J'en retiens que les pistes pour remédier au constat de cloisonnement des activités de gestion d'actif sont envisagées à ce stade très timidement par la Commission. Le discours ambiant, marqué par une volonté de statu quo, ne répond pas aux intérêts de la France, qui dispose d'une industrie et d'une épargne forte au niveau européen et doit donc faire entendre sa voix à sa juste mesure. Nous devons tout faire pour que les futures orientations européennes conduisent à renforcer la compétitivité de notre industrie et son efficacité au service des épargnants, tout en assurant un niveau adéquat de protection de nos investisseurs. Le passeport européen pour les sociétés de gestion est un bon exemple de mesure qui permettrait d'accroître la compétitivité de la gestion, puisqu'en évitant les délégations, elle réduirait les coûts. Une rationalisation des services de conservation des fonds irait également certainement dans ce sens.

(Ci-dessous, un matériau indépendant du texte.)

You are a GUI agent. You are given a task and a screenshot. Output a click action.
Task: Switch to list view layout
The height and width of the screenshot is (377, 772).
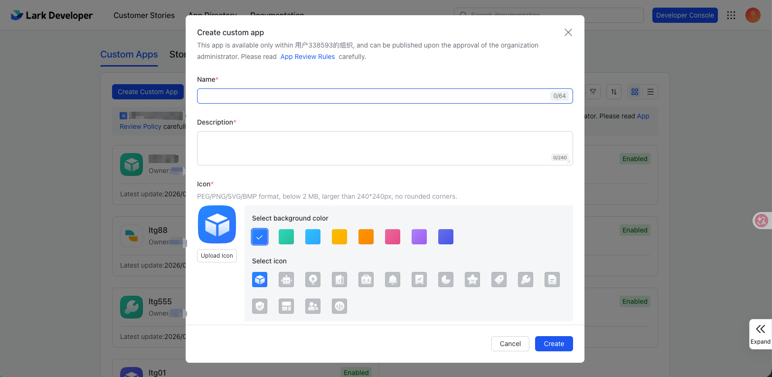click(650, 92)
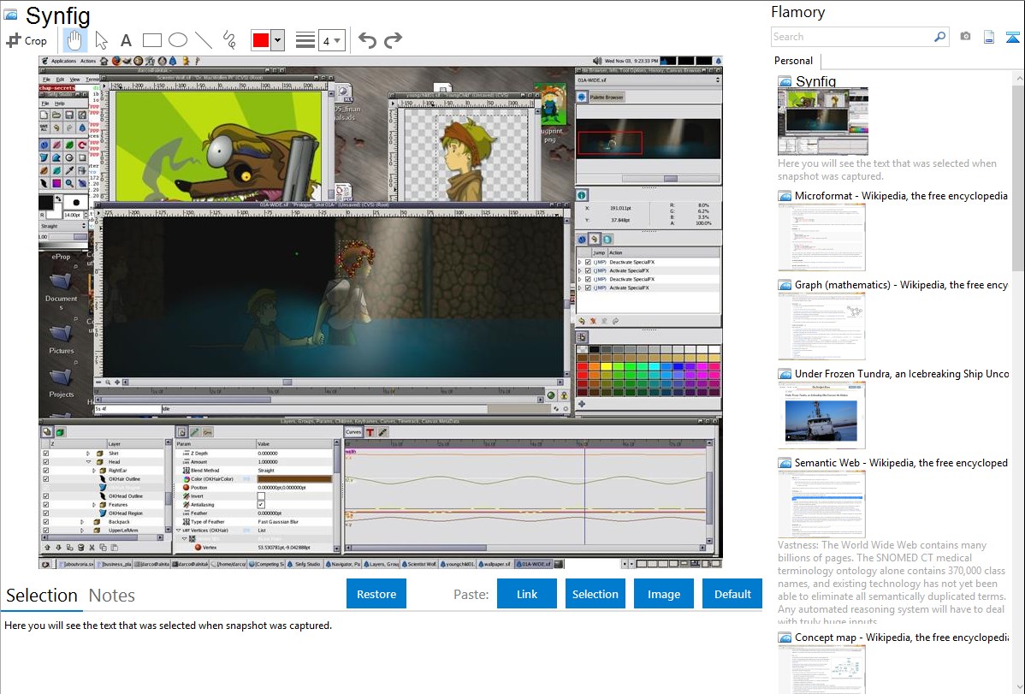Image resolution: width=1025 pixels, height=694 pixels.
Task: Open the Microformat Wikipedia snapshot thumbnail
Action: (821, 237)
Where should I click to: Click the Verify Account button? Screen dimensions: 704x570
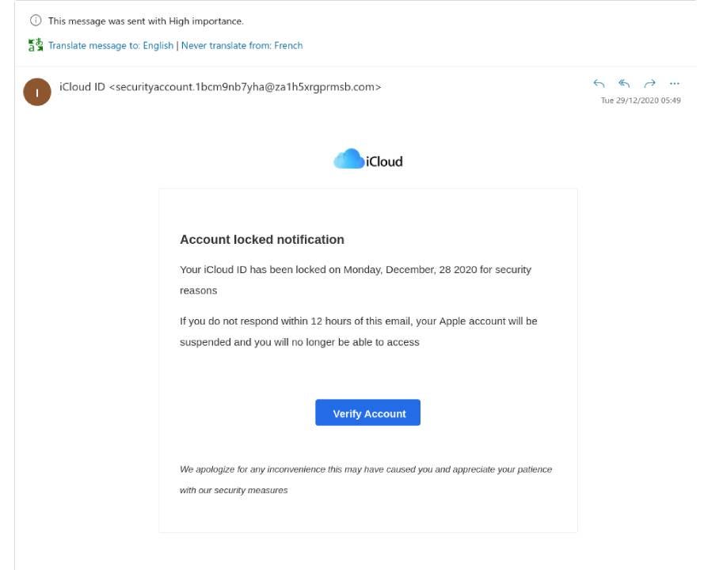[x=367, y=412]
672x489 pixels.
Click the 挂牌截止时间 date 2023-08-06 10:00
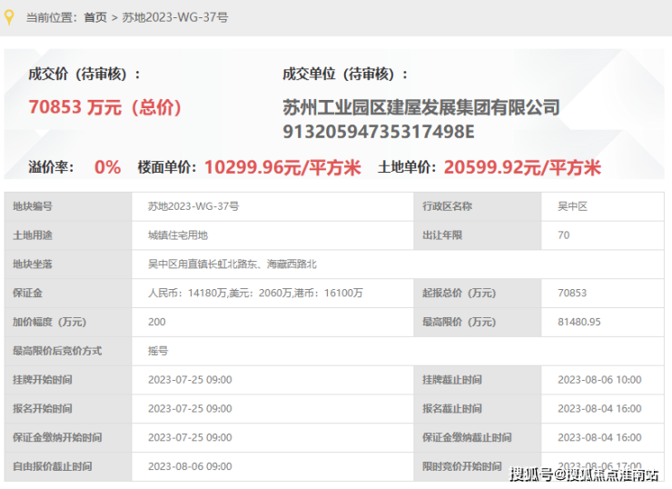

J'ai demandé à mes services de procéder à une large concertation avec la profession. Au-delà des échéances européennes, cet exercice sera l'occasion d'une réflexion de fond sur les obstacles au développement d'une gestion européenne au service du financement de l'économie et de la croissance. Je souhaite que notre approche commune soit centrée sur l'utilisateur final : comme les pouvoirs publics français l'ont souligné dans leur réponse au livre vert général sur les services financiers, la gestion doit être avant tout au service des émetteurs et des épargnants.

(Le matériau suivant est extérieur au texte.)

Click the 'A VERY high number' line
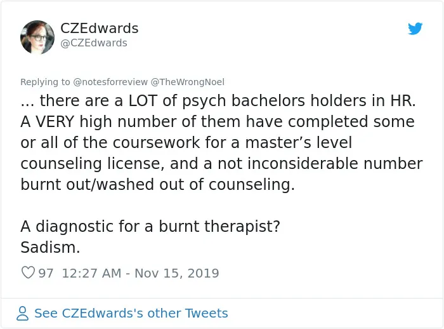Viewport: 444px width, 329px height. tap(218, 122)

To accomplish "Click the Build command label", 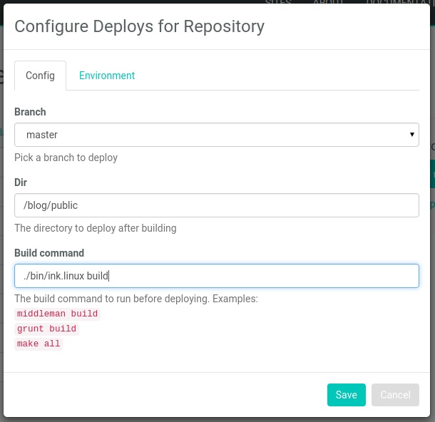I will 49,253.
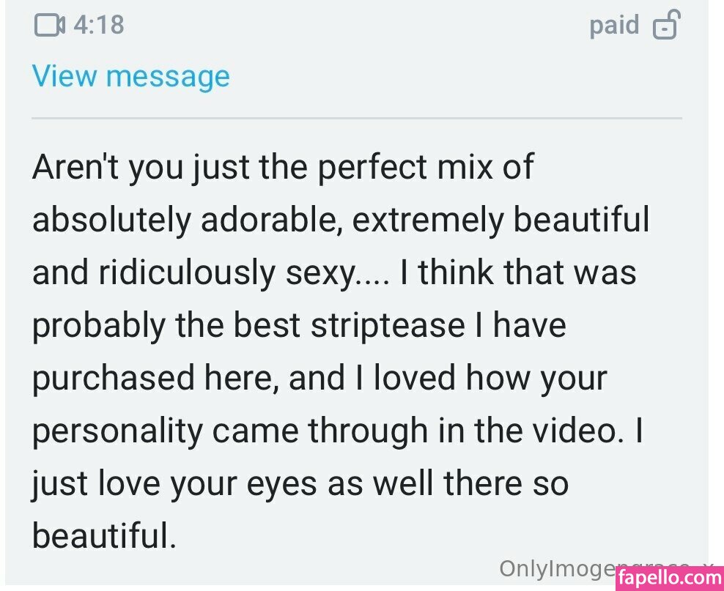Click the line starting "and ridiculously"
The width and height of the screenshot is (724, 591).
coord(334,272)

4. Une allocation plus efficiente de l'épargne vers les entreprises, sujet majeur pour notre économie, implique en effet que les épargnants soient en mesure d'effectuer un choix éclairé entre les différents produits financiers. Le sondage que vous présentiez tout à l'heure montre les lacunes d'une perception spontanée. C'est pourquoi j'ai confié à M. Delmas-Marsalet une mission sur la commercialisation des produits financiers.
En ce domaine, plusieurs points me paraissent particulièrement importants :
- Le premier est la qualité de l'information. Trop souvent, la complexité croissante des produits financiers se traduit par des documents contractuels volumineux et peu lisibles pour la grande majorité des épargnants. Il est indispensable de développer les conditions permettant une information efficace des épargnants afin qu'ils comprennent les caractéristiques essentielles des produits qu'ils souscrivent. Il convient également de veiller à ce que la qualité du conseil et l'adéquation des produits proposés aux besoins et à la situation du client.

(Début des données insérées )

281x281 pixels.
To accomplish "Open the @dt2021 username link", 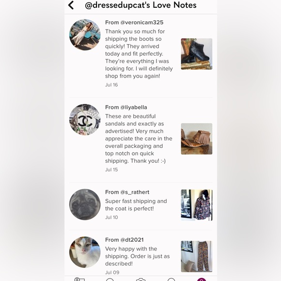I will click(x=132, y=240).
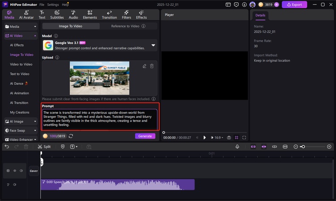Click the Split scissors tool in timeline

click(44, 147)
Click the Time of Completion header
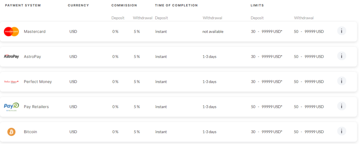The image size is (359, 144). click(176, 5)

- La clarification des responsabilités respectives entre le producteur et le distributeur doit être recherchée. Des règles claires en ce domaine apparaissent nécessaires et sources de sécurité juridique pour les épargnants comme pour les professionnels.
- Ces travaux doivent être aussi l'occasion de progresser en ce qui concerne la transparence en matière de conditions de rémunération des distributeurs, afin de s'assurer que celles-ci ne peuvent pas affecter l'objectivité et l'impartialité des préconisations faites à l'épargnant.
- Enfin, ces travaux doivent être l'occasion de favoriser une harmonisation entre les modes de distribution. Il ne s'agit pas de bouleverser les dispositifs existants qui, pour certains d'entre eux, ont été réformé récemment. Il me paraît cependant utile de chercher les points de rapprochement qui peuvent exister entre les différents régimes afin d'en faciliter la compréhension par les épargnants et d'en simplifier la mise en uvre par les professionnels. Les travaux issus de la réflexion préparée par M. Delmas-Marsalet devraient pouvoir vous être présentés au début du mois de novembre.
Les professionnels de la gestion collective ont fait la preuve de leur savoir-faire et de leur dynamisme. De nouveaux enjeux les attendent que ce soit au niveau communautaire ou au niveau national. Je ne doute pas de votre capacité à y faire face et à valoriser les acquis de votre professionnalisme.